Hacker News new | ask | show | jobs
by sepbot 4997 days ago
People often misunderstand what the Dropbox LAN Sync does. The file needs to be already in the cloud before it can be synced over LAN. This means that when you add a new file, it will first get uploaded to Dropbox servers then transferred to other computers over LAN. Considering that most home connections are asynchronous (slow up, fast down) the entire processes gets bottle-necked by that slow upload rate.
4 comments

This is also how SpiderOak's LAN sync works. Both Dropbox and SpiderOak guarantee that the single point of truth is the cloud, for good reason.

Making exceptions to that approach (like allowing individual machines to sync with eachother directly before transferring to the cloud) creates opportunities for conflicts and inconsistencies that are very difficult to resolve because all the information might not be available.

Your second paragraph reads like a defense of CVS. git-annex handles this fine for me on my network at home with multiple machines and multiple copies of the repository/archive/drop-box-folder on each machine.
With any VCS, commits are explicit. Dropbox and the like need implicit sync.
Are you familiar with git-annex and its helpful assistant?
While it looks cool, it seems to me that it isn't entirely automatic. Sadly the vast majority of people will not go for anything less automatic than Dropbox.
"any changes you make to its folder will automatically be committed to git, and synced to repositories on other computers." [1]

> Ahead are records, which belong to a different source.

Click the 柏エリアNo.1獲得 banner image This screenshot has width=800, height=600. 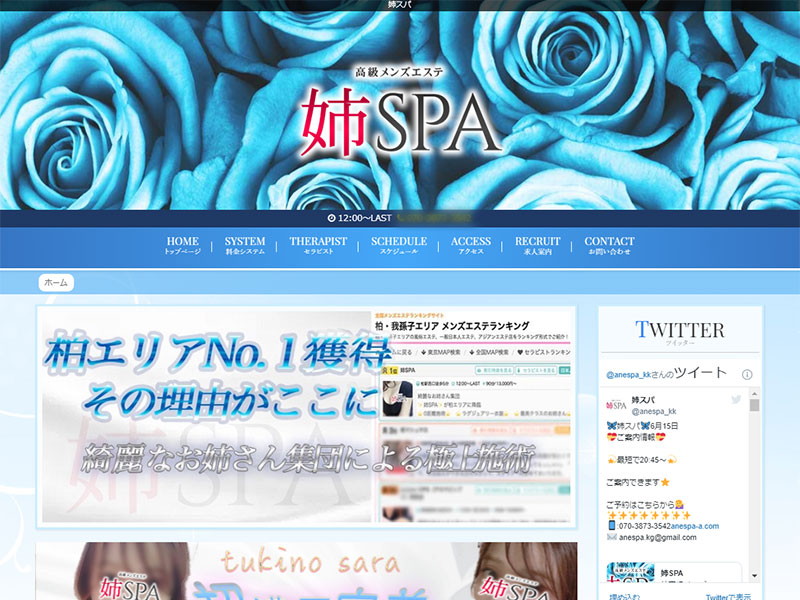(x=307, y=416)
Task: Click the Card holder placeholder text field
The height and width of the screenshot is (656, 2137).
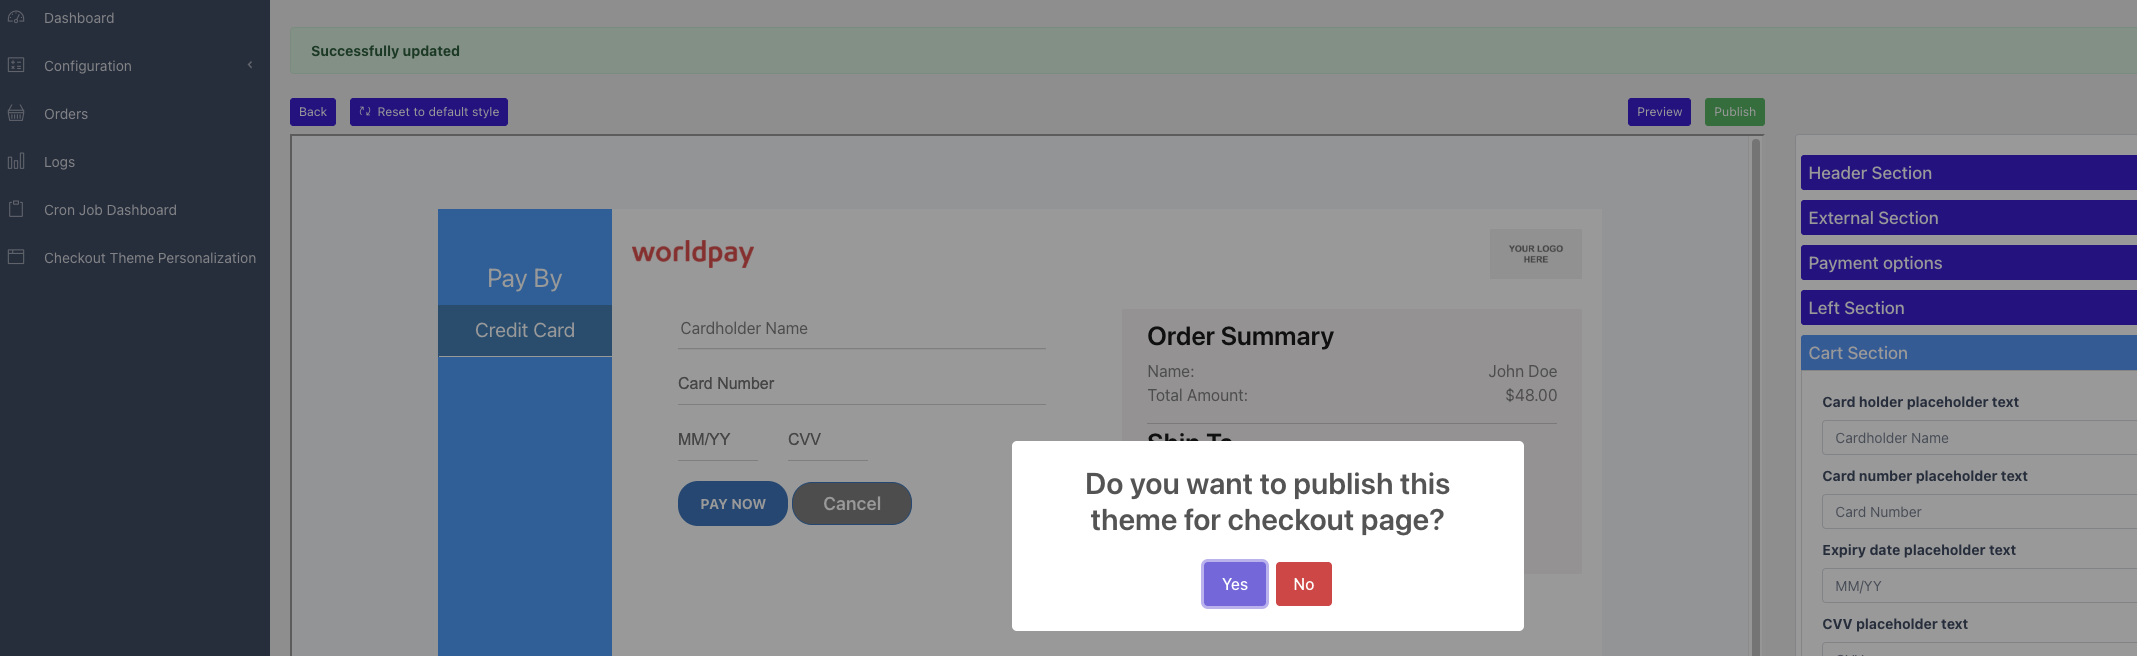Action: pos(1976,438)
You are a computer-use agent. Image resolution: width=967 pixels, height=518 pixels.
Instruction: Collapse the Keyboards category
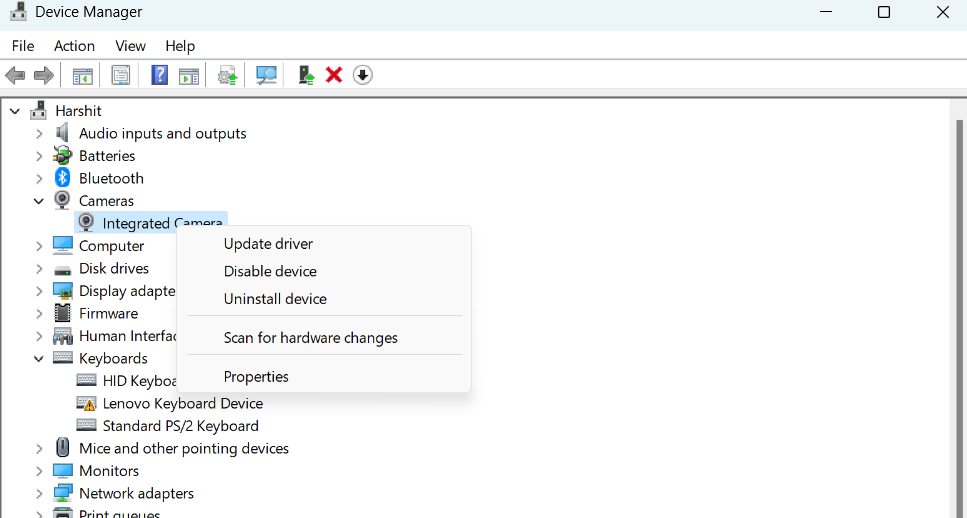pyautogui.click(x=39, y=359)
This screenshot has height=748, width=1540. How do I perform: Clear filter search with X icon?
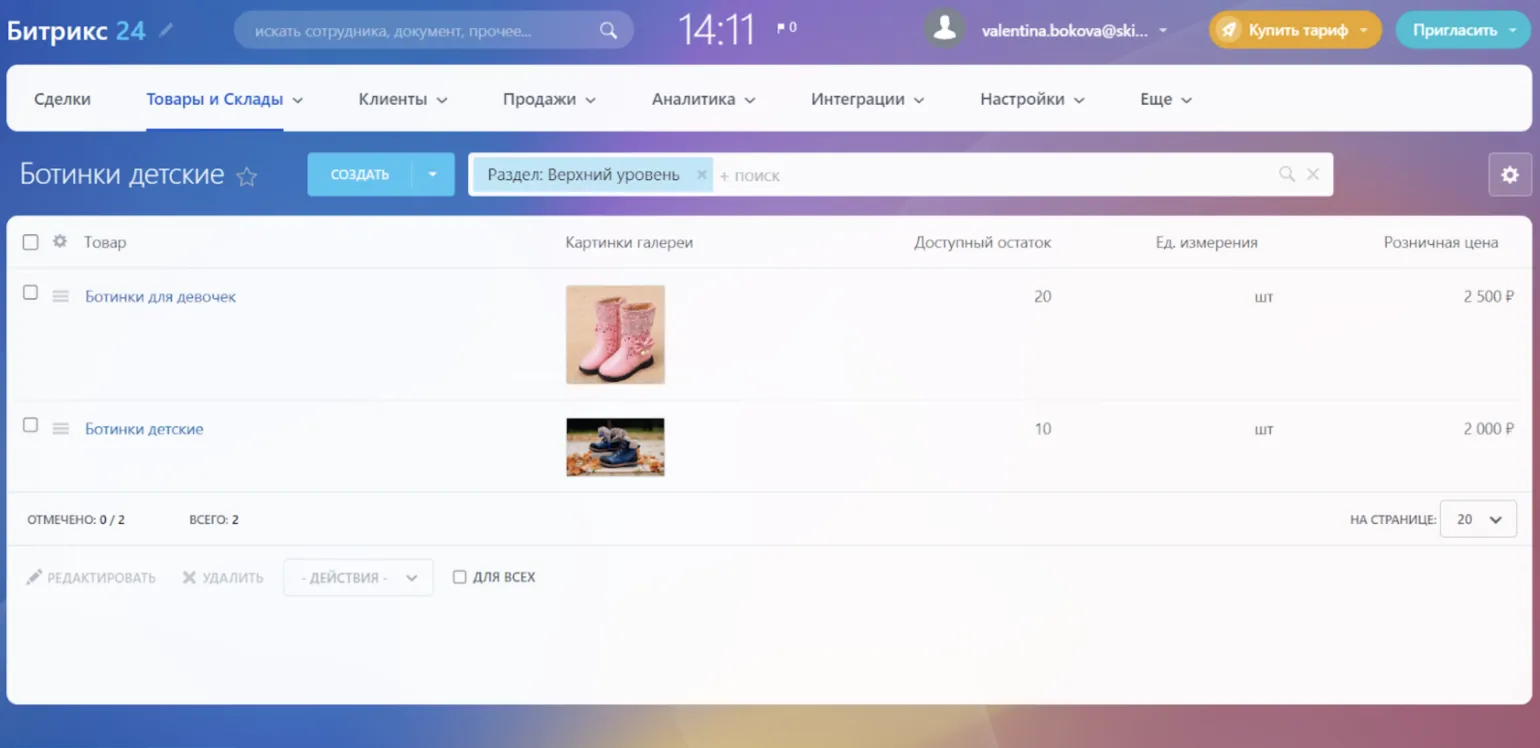click(1313, 175)
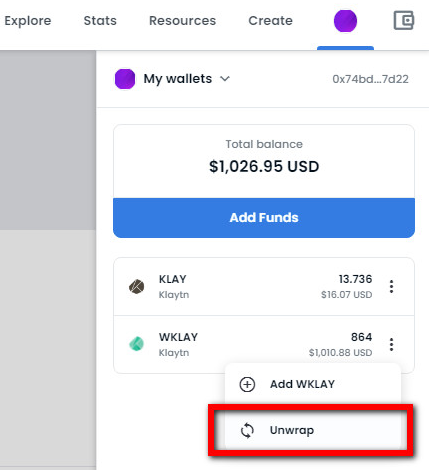Image resolution: width=429 pixels, height=470 pixels.
Task: Expand the My wallets dropdown chevron
Action: [x=225, y=79]
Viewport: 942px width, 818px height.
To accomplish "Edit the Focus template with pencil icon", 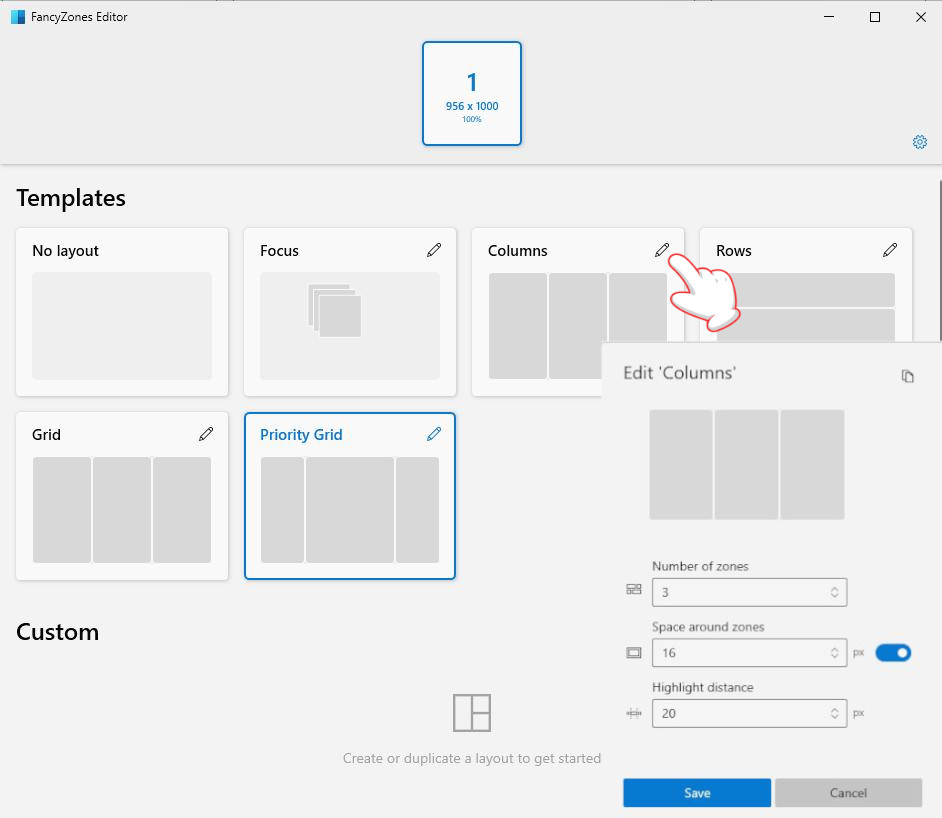I will pos(433,250).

I guess its not automatic in the sense that it does not install itself, but then again neither does dropbox...

[1] http://git-annex.branchable.com/assistant/

Nitpicky, but you meant the typical home internet service is asymmetrical, not asynchronous.
You've given an excellent answer to the question Why is Dropbox's LAN Sync so slow? but the more interesting question is Why don't the Dropbox engineers change how LAN Sync works so it won't be so slow anymore?
+1

Also, uploading the data to Dropbox server, and then downloading again, wastes valuable quota for those under a data cap.

No, it doesn't download it from the master server. It transfers directly between the computers on the LAN. The only thing that has to go through the Dropbox servers is the master file list.
I can understand why, particularly given Dropbox's aim of being as simple as it can possibly be. At the moment the rule is simple. At the moment the cloud can be relied on as the authorative copy which everyone syncs with. If I have 3 or more local clients, all talking and sharing over LAN, many issues get very complicated.
It seems like it could be mitigated by having the client hash the file and notify the cloud of the hash of the file it intends to upload first. But I think your explanation for why they don't currently do LAN-only sharing is correct.
It does do that; I don't understand what you think it'll fix when it comes to multiple clients.

Do you want Dropbox to make a ghost entry with the contents and the hash, then start transferring it over LAN right away? That's going to be confusing when a ghosted file doesn't behave the same as a normal unsynced file. Especially if you start doing collaborative work and the version history is broken because that's cloud-based.

Note that technically the file contents don't need to be in the cloud, but rather the metadata and indexing do. I'm guessing that the indexing is how Dropbox breaks the file into blocks, checksums them and does some form of duplicate detection to save on storage costs.